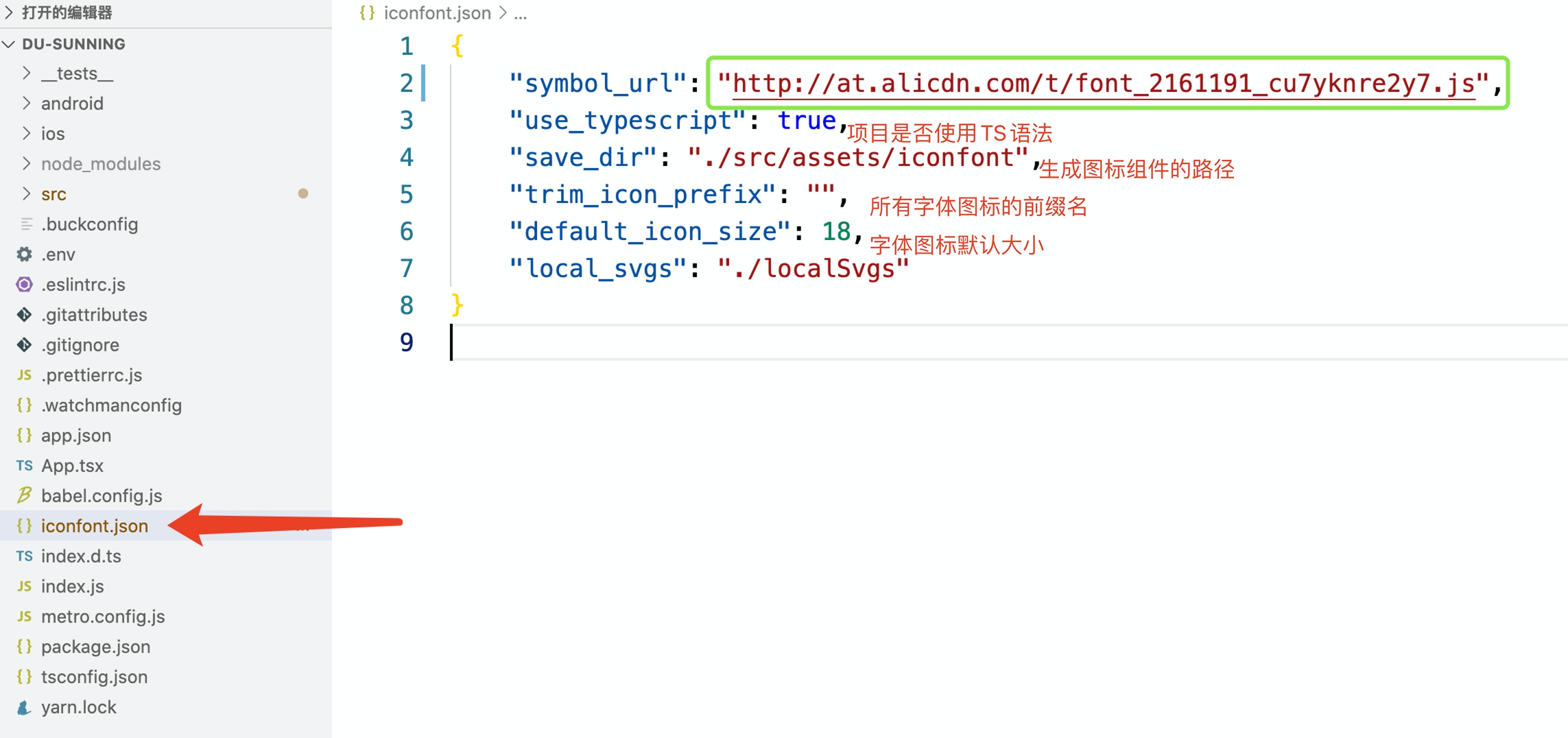The width and height of the screenshot is (1568, 738).
Task: Collapse the DU-SUNNING workspace section
Action: 9,43
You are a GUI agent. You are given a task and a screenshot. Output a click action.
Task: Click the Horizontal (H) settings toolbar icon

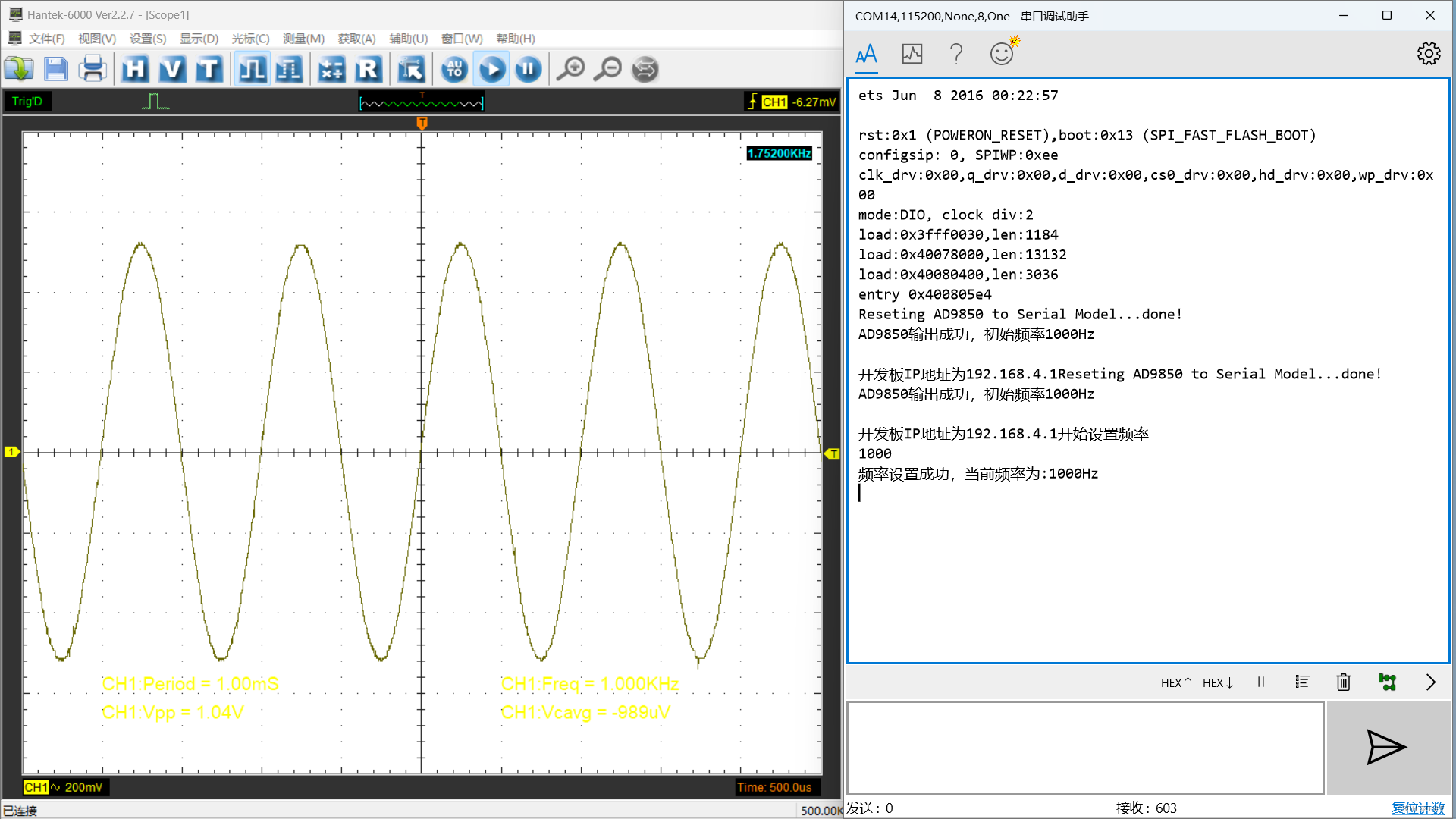coord(135,70)
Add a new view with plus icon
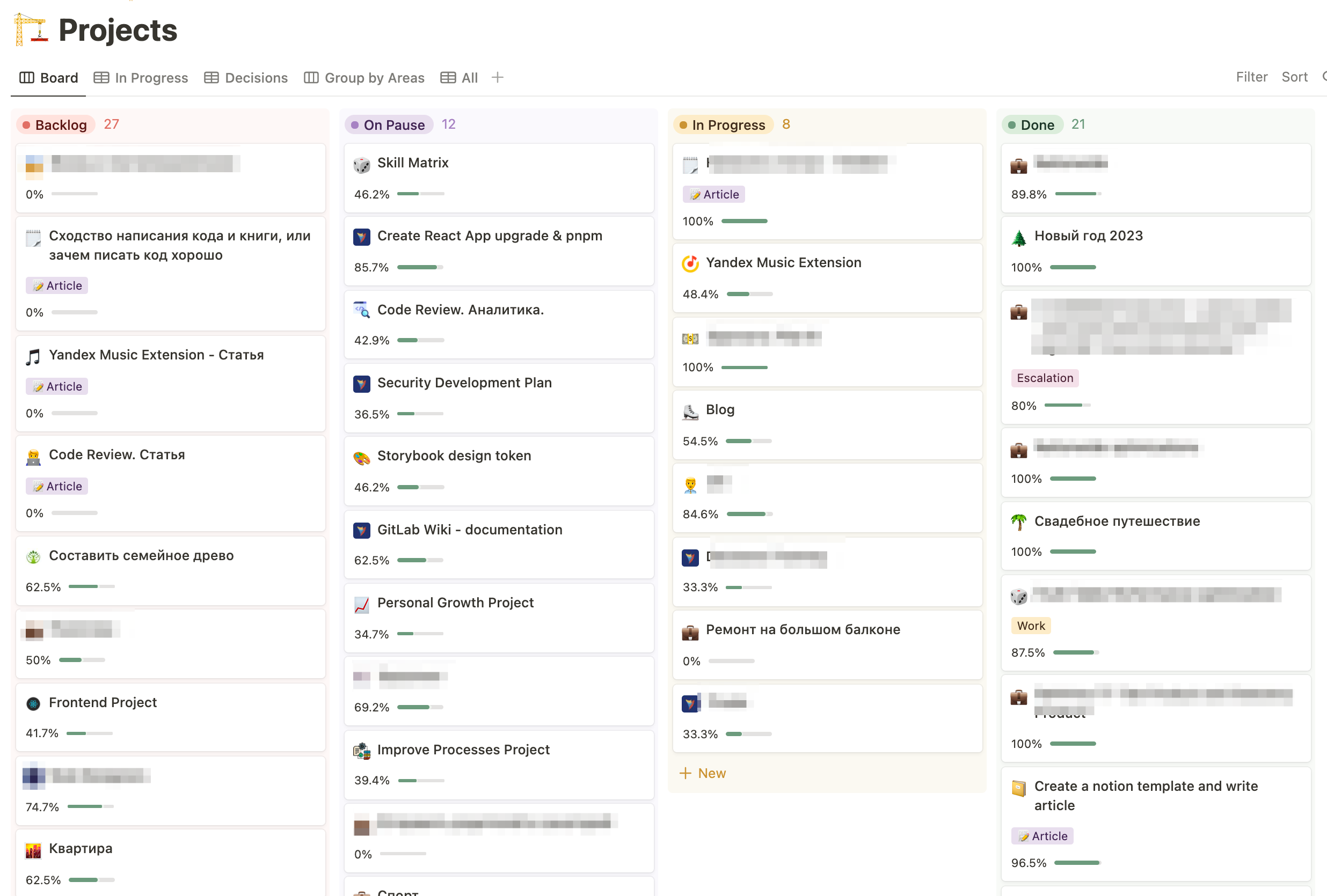 pos(497,78)

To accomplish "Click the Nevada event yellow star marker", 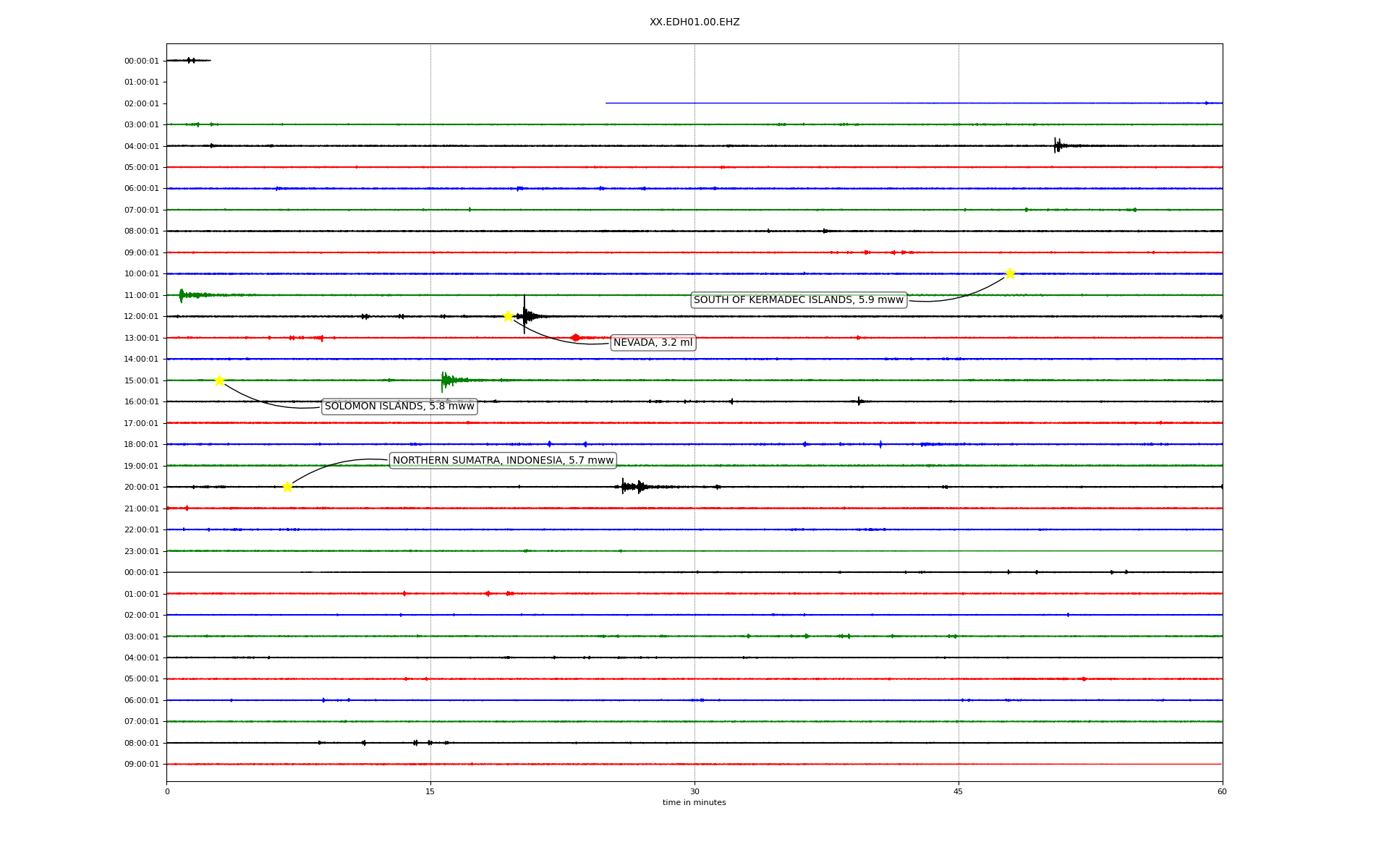I will (x=508, y=316).
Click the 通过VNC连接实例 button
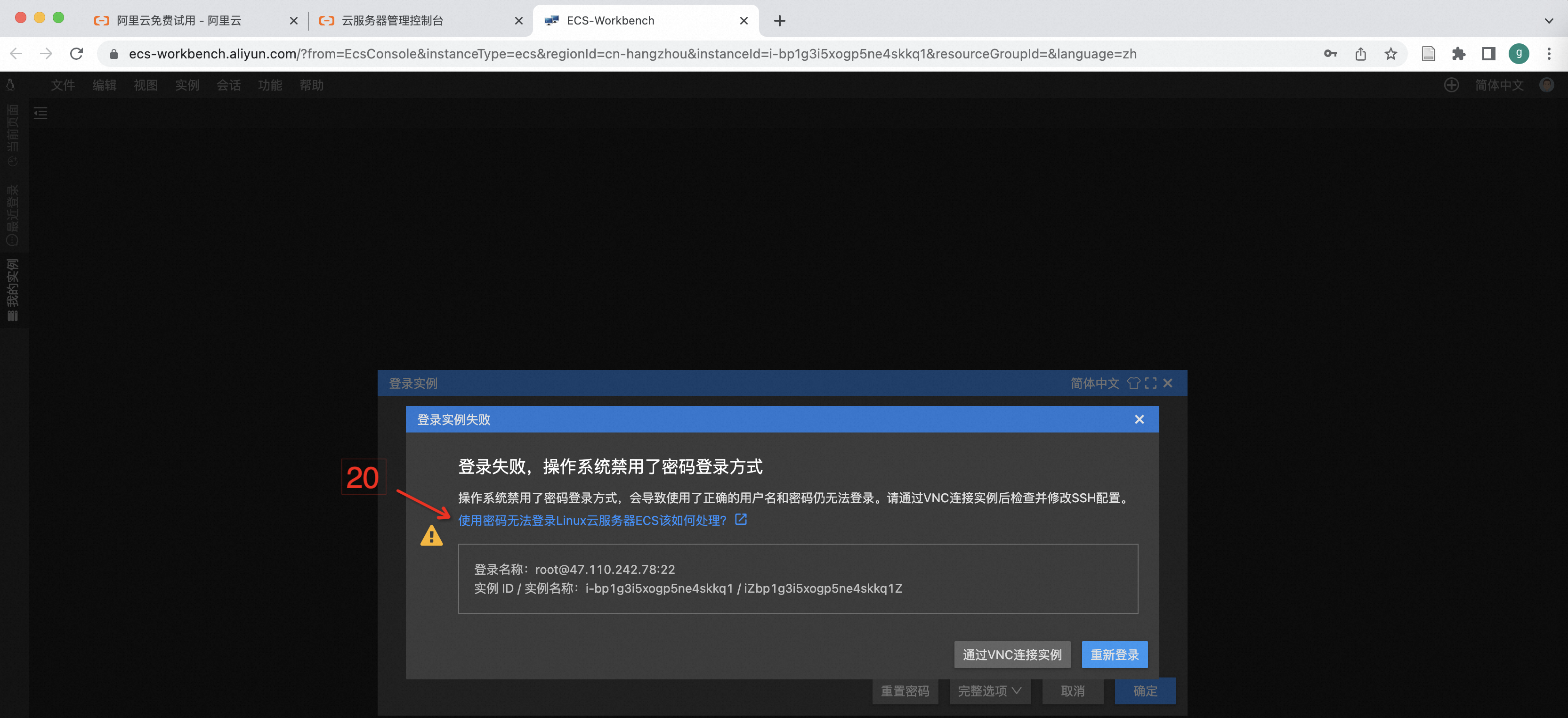Screen dimensions: 1568x718 [1011, 655]
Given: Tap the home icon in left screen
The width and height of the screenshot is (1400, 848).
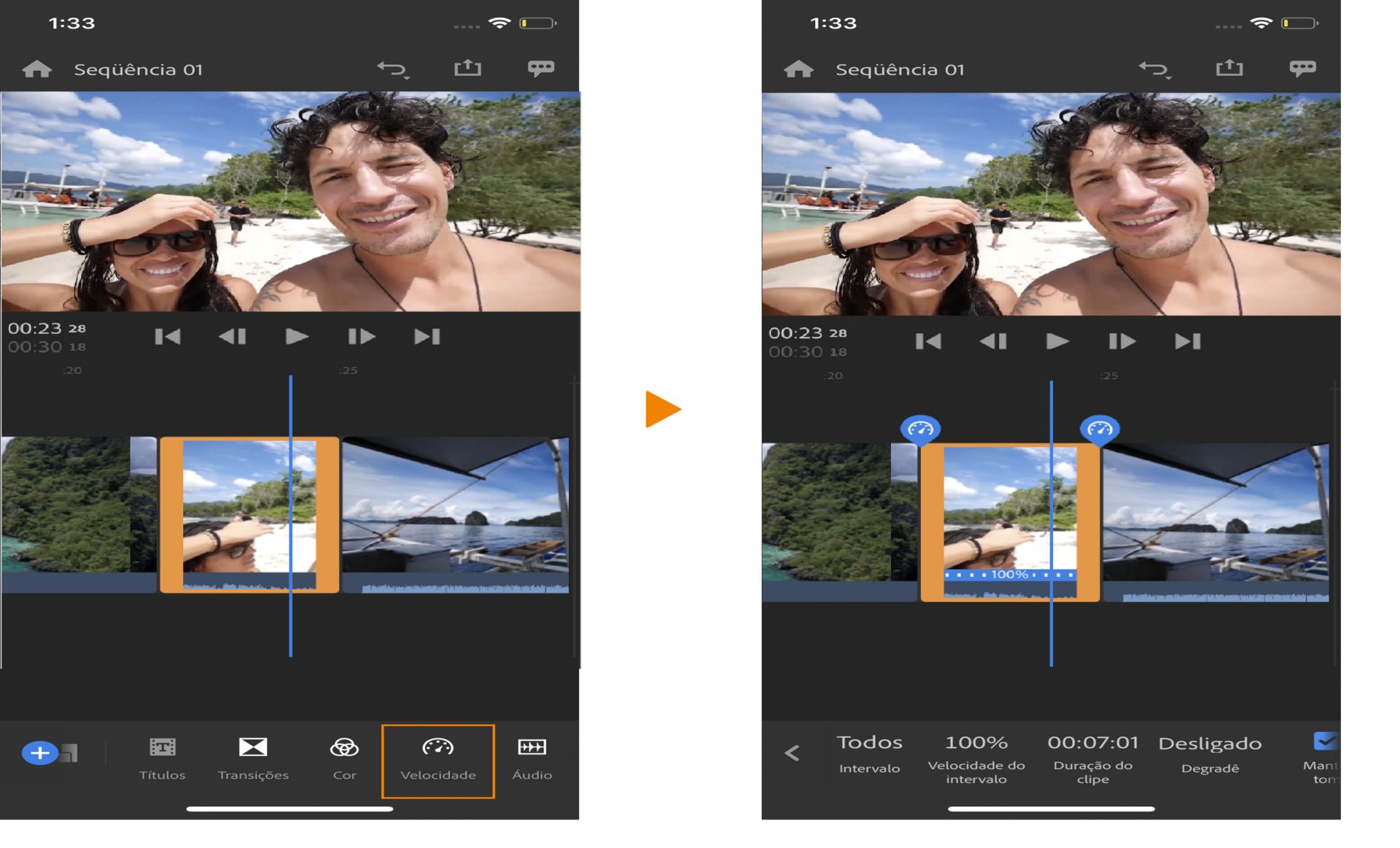Looking at the screenshot, I should point(36,69).

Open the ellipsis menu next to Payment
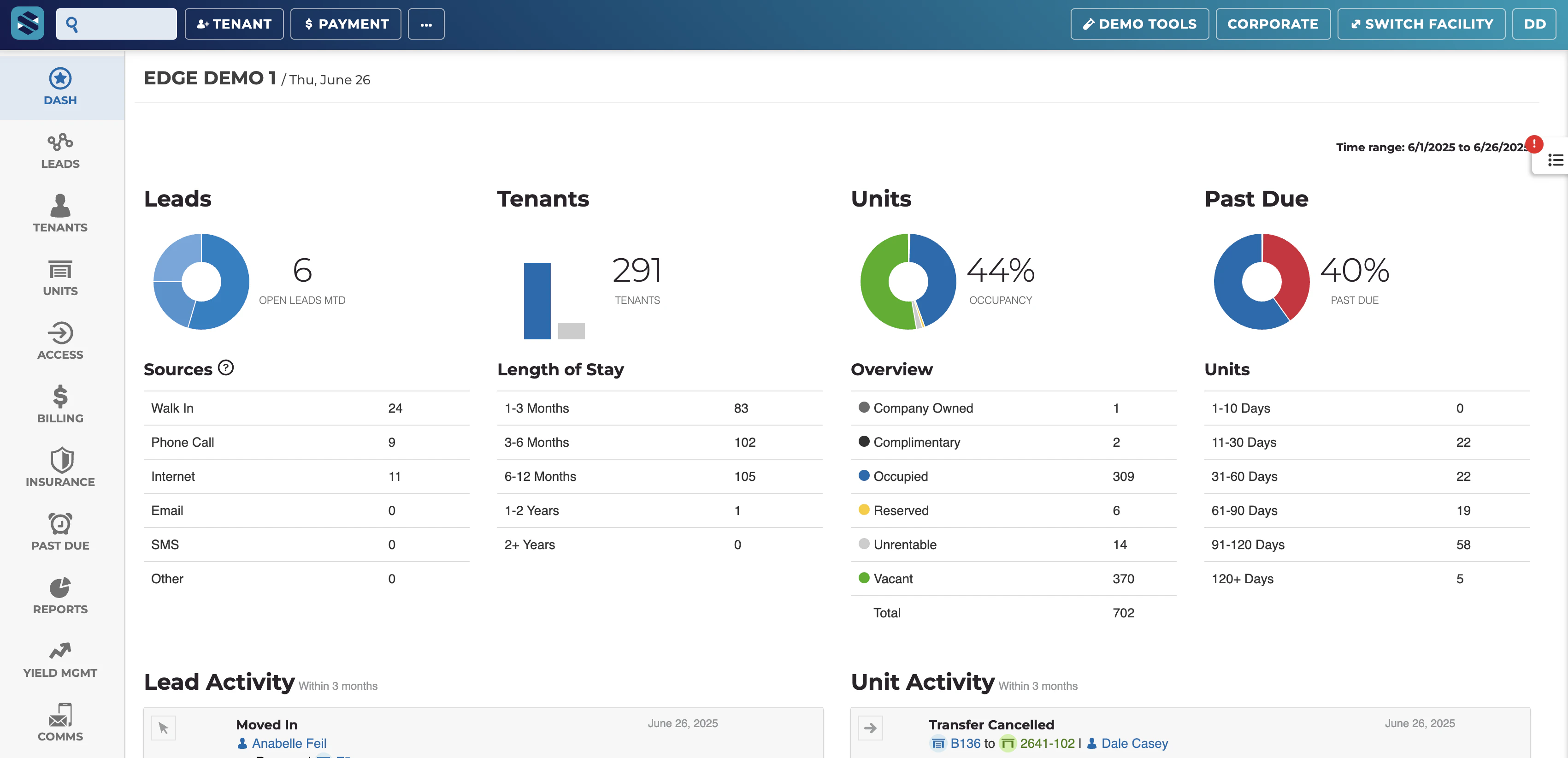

::::

(Exercise details): Give back word for word the lines from the one containing "Click the 通过VNC连接实例 button" through the final line of the data above. Pictures are to be left out.

(Final answer):
Click the 通过VNC连接实例 button
Screen dimensions: 1568x718 [1011, 655]
Given: Tap the home icon in left screen
The width and height of the screenshot is (1400, 848).
Looking at the screenshot, I should point(36,69).

Open the ellipsis menu next to Payment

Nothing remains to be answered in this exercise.